作業目標 —
以下の文章のうち「そんなときにぽんと思いだしたのが」で始まる段落を、主な事実を残して短く書き直してください。

──────── 本文

あるとき、大学近くで飲んで酔っぱらった友人が、家に帰ろうと深夜の道をずんずん歩いていったら、いつのまにか草原のようなところに出ており、牛の鳴き声が聞こえたのだという。わたしたちの通っていた大学は多摩丘陵の丘の上にあり、キャンパス内にタヌキが出没するようなところだった。それを考えると、歩いて行ける距離に牛が飼われていても不思議ではないのかもしれなかった。けれど、近くに牧場があるなんて聞いたことがなかったし、けっきょく牛の話は、酔っぱらって夢でも見ていたのだろうということで片づけられた。
その秋の日曜日、がむしゃらな卒研生だったわたしは研究室に来ており、朝から実験をしていた。わたしの席から見える窓の外には無機質な秋晴れの青空が広がっており、黄金色の陽を受けた木々はチープな輝きを放っていた。いつものごとく、日曜の実験室に来るのは愛すべきワーカーホリックの准教授とわたしくらいで、お昼を食べ終わった後くらいには、お尻の裏がなんとなくそわそわしてくるのだった。
その日の実験はだいたい終わって、数時間の待ち時間の後、夕方にちょっと作業が残っているだけ。窓の外にはしらじらしいくらい完璧な秋の日曜が広がっており、ふだんあまり着ないのだけれど今日に限ってたまたま着てきた、黄色のざっくりした生地のTシャツは、この陽の下でこそよく映えそうな気がする。研究室のほかの学生や研究員は誰もおらず、自分だけがここに座っているのが、なにか間違ったことであるかのように思えてくる。
そんなときにぽんと思いだしたのが、牛の話だった。牛、探しに行こう。当時はバイクで通学をしていたけれど、この完璧な秋の日曜をバイクですっ飛ばしてしまうのは惜しいような気がしたし、だいいち歩ける距離にあるなら、機動力はそれほど必要ないではないか。キャンパス内に確保してあったママチャリをひっぱりだしてきて、ふらふらと漕ぎだした。ちなみに、キャンパスで廃棄されるママチャリを拾ってきて、ときには修理して使えるようにするのが当時の特技で、このママチャリも、そうして生き返らせた何代目かのおんぼろ自転車だった。

────────────────
──────── データ内容

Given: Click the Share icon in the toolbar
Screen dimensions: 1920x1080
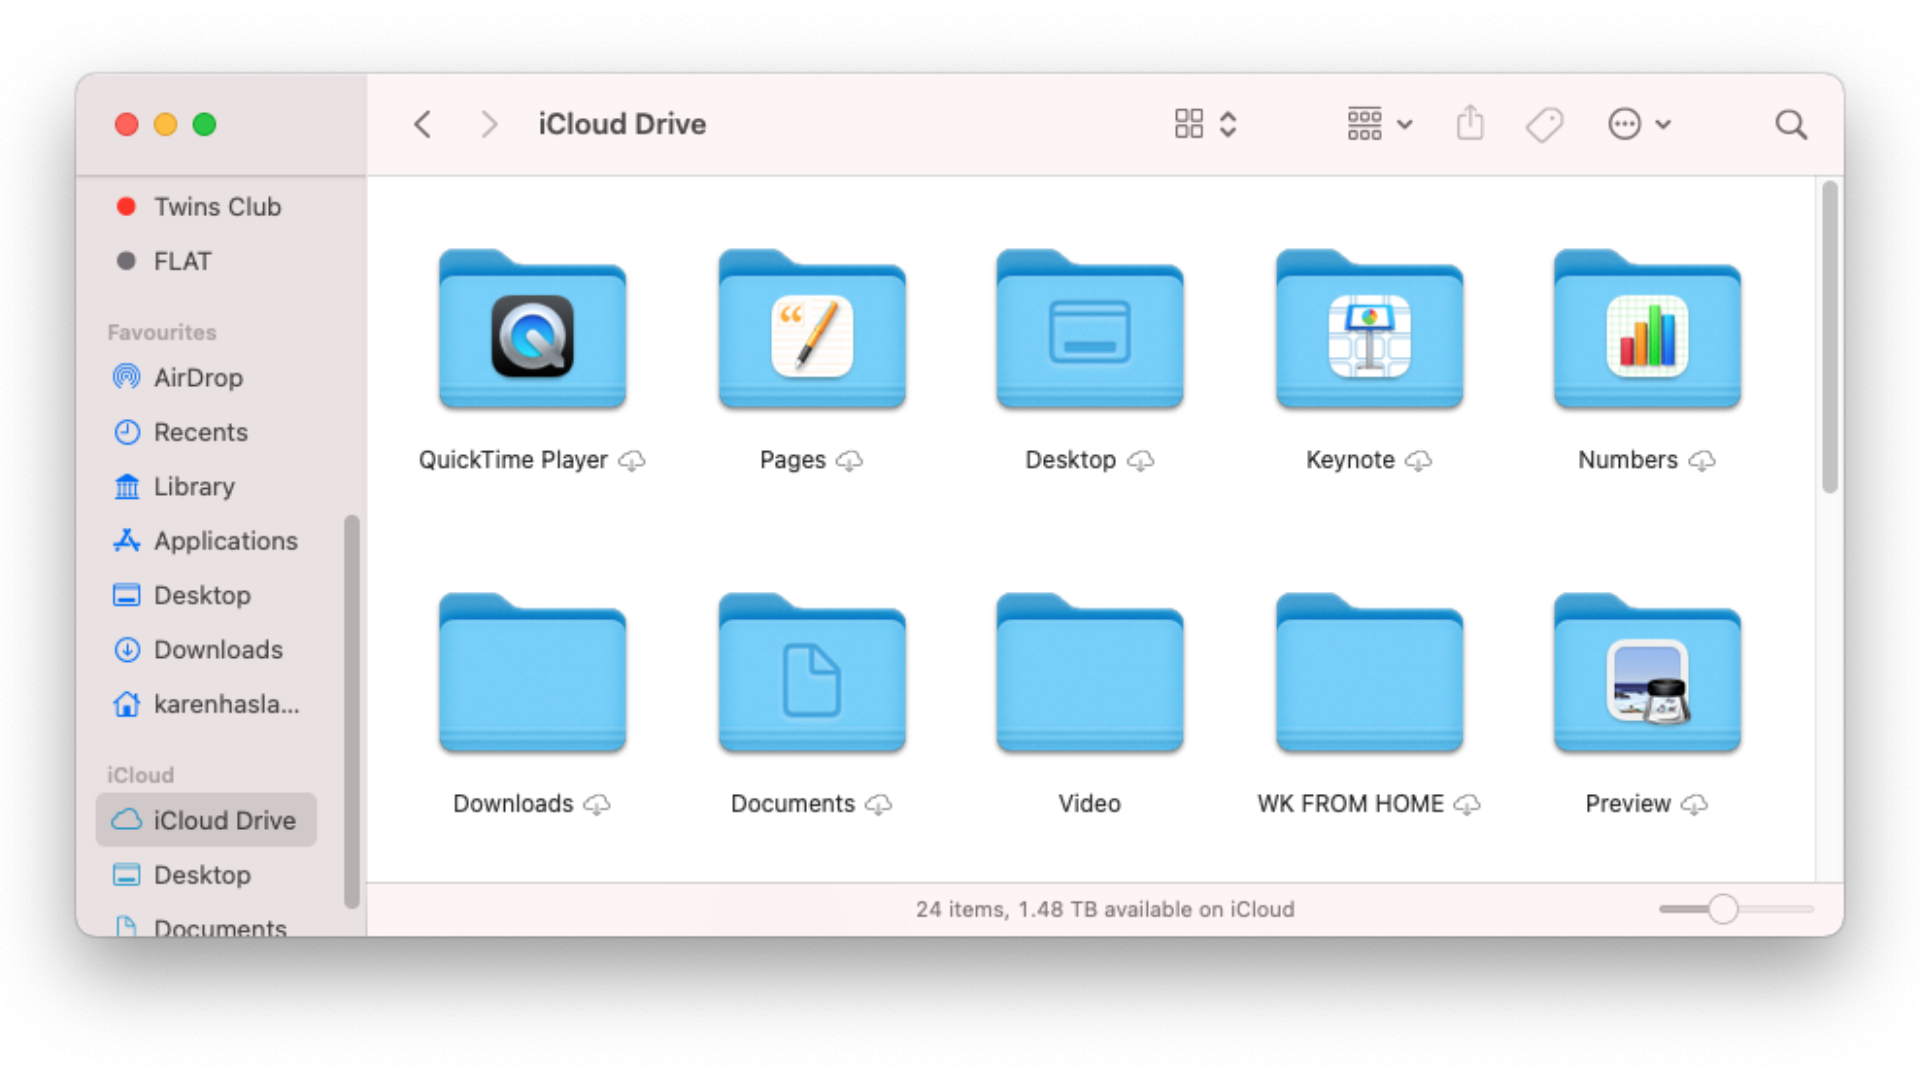Looking at the screenshot, I should (x=1469, y=123).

────────────────

回答 —
ふと牛の話を思いだし、牛を探しに行くことにした。当時はバイクで通学していたが、完璧な秋の日曜をバイクで飛ばすのは惜しかった。歩ける距離なら機動力もそれほど要らないと考え、キャンパス内に確保していたママチャリで漕ぎだした。キャンパスで廃棄されたママチャリを拾い、ときには修理して使うのが当時の特技で、この自転車もそうして生き返らせた何代目かのおんぼろだった。